| Record excerpts |
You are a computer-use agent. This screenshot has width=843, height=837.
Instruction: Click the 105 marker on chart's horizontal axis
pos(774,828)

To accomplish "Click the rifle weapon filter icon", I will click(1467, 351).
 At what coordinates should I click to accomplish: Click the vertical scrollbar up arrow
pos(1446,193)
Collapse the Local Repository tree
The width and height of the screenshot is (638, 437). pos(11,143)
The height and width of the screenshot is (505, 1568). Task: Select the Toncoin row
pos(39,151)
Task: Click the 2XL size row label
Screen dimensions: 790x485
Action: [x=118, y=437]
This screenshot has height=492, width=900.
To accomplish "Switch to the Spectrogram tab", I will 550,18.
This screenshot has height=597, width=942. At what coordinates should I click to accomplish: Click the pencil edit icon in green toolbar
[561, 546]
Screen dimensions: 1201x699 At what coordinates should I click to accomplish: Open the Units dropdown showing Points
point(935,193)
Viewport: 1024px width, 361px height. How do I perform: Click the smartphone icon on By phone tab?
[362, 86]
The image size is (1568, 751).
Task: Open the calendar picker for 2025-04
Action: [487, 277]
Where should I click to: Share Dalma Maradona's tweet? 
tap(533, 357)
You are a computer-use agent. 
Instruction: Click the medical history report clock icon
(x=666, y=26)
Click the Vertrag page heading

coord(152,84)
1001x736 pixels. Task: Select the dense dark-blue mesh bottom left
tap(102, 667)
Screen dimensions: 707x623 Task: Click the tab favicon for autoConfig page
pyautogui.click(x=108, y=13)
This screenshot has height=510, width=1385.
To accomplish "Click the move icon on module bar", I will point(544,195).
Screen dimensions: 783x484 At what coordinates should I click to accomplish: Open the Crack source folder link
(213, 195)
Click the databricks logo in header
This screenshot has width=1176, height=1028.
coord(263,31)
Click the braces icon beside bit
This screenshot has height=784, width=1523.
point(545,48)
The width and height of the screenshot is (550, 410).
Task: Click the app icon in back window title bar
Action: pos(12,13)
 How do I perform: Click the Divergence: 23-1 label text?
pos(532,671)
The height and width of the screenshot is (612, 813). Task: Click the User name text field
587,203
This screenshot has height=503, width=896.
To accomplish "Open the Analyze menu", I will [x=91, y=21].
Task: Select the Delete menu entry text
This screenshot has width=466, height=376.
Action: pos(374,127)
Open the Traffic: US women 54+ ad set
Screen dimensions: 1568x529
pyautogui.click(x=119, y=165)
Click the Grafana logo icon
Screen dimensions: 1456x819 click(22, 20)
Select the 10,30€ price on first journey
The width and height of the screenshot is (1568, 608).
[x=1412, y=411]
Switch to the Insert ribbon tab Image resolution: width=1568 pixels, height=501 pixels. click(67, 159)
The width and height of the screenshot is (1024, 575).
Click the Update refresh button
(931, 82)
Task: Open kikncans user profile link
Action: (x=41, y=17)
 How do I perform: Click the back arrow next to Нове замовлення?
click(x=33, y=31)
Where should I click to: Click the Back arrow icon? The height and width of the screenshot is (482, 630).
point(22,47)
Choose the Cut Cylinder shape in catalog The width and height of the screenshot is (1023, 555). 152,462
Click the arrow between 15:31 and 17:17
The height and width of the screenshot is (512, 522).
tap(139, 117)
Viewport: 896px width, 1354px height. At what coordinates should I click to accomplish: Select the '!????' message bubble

| The request |
Copy all of the lines above, word for word and in the same order.

| Final result |
You are a computer-use agent. This screenshot has width=843, height=837.
Instruction: Click the 105 marker on chart's horizontal axis
pos(774,828)

To accomplish "Click the rifle weapon filter icon", I will click(1467, 351).
 At what coordinates should I click to accomplish: Click the vertical scrollbar up arrow
pos(1446,193)
Collapse the Local Repository tree
The width and height of the screenshot is (638, 437). pos(11,143)
The height and width of the screenshot is (505, 1568). Task: Select the Toncoin row
pos(39,151)
Task: Click the 2XL size row label
Screen dimensions: 790x485
Action: [x=118, y=437]
This screenshot has height=492, width=900.
To accomplish "Switch to the Spectrogram tab", I will 550,18.
This screenshot has height=597, width=942. At what coordinates should I click to accomplish: Click the pencil edit icon in green toolbar
[561, 546]
Screen dimensions: 1201x699 At what coordinates should I click to accomplish: Open the Units dropdown showing Points
point(935,193)
Viewport: 1024px width, 361px height. How do I perform: Click the smartphone icon on By phone tab?
[362, 86]
The image size is (1568, 751).
Task: Open the calendar picker for 2025-04
Action: [487, 277]
Where should I click to: Share Dalma Maradona's tweet? 
tap(533, 357)
You are a computer-use agent. 
Instruction: Click the medical history report clock icon
(x=666, y=26)
Click the Vertrag page heading

coord(152,84)
1001x736 pixels. Task: Select the dense dark-blue mesh bottom left
tap(102, 667)
Screen dimensions: 707x623 Task: Click the tab favicon for autoConfig page
pyautogui.click(x=108, y=13)
This screenshot has height=510, width=1385.
To accomplish "Click the move icon on module bar", I will point(544,195).
Screen dimensions: 783x484 At what coordinates should I click to accomplish: Open the Crack source folder link
(213, 195)
Click the databricks logo in header
This screenshot has width=1176, height=1028.
coord(263,31)
Click the braces icon beside bit
This screenshot has height=784, width=1523.
point(545,48)
The width and height of the screenshot is (550, 410).
Task: Click the app icon in back window title bar
Action: pos(12,13)
 How do I perform: Click the Divergence: 23-1 label text?
pos(532,671)
The height and width of the screenshot is (612, 813). Task: Click the User name text field
587,203
This screenshot has height=503, width=896.
To accomplish "Open the Analyze menu", I will [x=91, y=21].
Task: Select the Delete menu entry text
This screenshot has width=466, height=376.
Action: pos(374,127)
Open the Traffic: US women 54+ ad set
Screen dimensions: 1568x529
pyautogui.click(x=119, y=165)
Click the Grafana logo icon
Screen dimensions: 1456x819 click(22, 20)
Select the 10,30€ price on first journey
The width and height of the screenshot is (1568, 608).
[x=1412, y=411]
Switch to the Insert ribbon tab Image resolution: width=1568 pixels, height=501 pixels. click(67, 159)
The width and height of the screenshot is (1024, 575).
Click the Update refresh button
(931, 82)
Task: Open kikncans user profile link
Action: (x=41, y=17)
 How do I perform: Click the back arrow next to Нове замовлення?
click(x=33, y=31)
Where should I click to: Click the Back arrow icon? The height and width of the screenshot is (482, 630).
point(22,47)
Choose the Cut Cylinder shape in catalog The width and height of the screenshot is (1023, 555). 152,462
Click the arrow between 15:31 and 17:17
The height and width of the screenshot is (512, 522).
tap(139, 117)
Viewport: 896px width, 1354px height. At what coordinates should I click to accomplish: Select the '!????' message bubble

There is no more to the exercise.